ABOUT THIS EXERCISE
Which lines of the entries contain the word "will"? Please list them.

EXERCISE INPUTS
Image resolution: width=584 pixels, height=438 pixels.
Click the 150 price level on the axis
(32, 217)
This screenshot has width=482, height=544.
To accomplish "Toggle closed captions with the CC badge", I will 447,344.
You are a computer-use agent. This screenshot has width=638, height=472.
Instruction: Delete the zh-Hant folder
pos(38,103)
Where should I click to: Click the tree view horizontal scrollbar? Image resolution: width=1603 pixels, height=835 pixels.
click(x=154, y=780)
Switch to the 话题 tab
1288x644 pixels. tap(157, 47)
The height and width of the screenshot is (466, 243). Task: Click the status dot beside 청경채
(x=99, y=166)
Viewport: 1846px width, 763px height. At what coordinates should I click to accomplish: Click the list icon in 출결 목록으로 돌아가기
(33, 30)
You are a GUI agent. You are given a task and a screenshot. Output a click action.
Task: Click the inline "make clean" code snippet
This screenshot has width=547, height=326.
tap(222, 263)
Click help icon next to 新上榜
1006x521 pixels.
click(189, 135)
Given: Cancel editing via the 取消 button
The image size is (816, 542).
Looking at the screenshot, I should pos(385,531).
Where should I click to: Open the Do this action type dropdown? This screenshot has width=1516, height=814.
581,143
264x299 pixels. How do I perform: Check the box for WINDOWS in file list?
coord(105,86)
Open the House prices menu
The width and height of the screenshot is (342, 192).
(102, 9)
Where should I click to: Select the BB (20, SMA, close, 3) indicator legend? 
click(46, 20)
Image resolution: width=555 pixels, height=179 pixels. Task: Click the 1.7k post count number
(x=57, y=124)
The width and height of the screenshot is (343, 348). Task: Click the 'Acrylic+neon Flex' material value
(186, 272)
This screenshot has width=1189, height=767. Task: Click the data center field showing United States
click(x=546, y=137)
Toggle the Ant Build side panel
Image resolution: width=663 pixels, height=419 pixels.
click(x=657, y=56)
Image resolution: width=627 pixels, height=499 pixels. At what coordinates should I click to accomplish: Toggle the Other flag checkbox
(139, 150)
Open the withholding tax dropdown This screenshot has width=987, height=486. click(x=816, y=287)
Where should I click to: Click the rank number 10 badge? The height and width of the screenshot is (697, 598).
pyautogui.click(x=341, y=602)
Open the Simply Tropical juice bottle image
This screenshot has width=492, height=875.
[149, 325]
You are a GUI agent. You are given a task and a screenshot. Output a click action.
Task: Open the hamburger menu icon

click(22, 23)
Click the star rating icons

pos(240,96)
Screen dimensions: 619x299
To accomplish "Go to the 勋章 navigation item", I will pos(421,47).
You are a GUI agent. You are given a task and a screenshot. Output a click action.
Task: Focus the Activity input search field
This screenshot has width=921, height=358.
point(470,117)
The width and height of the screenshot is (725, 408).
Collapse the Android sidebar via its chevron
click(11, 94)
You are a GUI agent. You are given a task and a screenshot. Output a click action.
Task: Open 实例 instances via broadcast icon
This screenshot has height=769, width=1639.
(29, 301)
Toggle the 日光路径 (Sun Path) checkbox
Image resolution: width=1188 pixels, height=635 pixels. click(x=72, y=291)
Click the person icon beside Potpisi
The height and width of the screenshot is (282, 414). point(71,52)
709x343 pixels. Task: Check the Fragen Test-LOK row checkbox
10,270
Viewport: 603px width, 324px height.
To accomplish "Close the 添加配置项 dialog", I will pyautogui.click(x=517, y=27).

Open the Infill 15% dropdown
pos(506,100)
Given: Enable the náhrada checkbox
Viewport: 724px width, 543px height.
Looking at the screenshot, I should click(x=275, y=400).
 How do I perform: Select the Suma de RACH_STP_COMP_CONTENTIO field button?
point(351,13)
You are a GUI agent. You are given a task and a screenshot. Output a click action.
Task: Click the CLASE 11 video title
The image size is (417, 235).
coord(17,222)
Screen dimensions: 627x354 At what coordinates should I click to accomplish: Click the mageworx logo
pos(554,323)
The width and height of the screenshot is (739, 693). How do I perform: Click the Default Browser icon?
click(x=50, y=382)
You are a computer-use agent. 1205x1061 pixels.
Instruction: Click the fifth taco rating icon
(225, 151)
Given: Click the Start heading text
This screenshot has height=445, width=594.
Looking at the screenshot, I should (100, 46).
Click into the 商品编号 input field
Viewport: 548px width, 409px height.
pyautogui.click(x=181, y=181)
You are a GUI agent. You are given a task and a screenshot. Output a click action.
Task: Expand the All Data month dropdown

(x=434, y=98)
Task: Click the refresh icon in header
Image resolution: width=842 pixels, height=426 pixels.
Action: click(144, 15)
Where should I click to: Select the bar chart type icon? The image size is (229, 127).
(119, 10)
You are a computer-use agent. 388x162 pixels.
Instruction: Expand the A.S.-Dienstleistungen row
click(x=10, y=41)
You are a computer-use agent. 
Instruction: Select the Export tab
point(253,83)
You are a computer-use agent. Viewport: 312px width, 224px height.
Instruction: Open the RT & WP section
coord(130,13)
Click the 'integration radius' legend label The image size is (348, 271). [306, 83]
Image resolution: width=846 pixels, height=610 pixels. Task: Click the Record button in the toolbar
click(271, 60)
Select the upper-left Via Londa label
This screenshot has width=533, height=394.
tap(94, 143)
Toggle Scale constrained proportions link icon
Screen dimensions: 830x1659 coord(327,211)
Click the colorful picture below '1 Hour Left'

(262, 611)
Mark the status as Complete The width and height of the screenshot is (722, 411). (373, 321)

RESULT FOR THIS TASK
To accomplish "Toggle closed captions with the CC badge", I will 447,344.
To accomplish "Go to the 勋章 navigation item", I will pos(421,47).
To accomplish "Close the 添加配置项 dialog", I will pyautogui.click(x=517, y=27).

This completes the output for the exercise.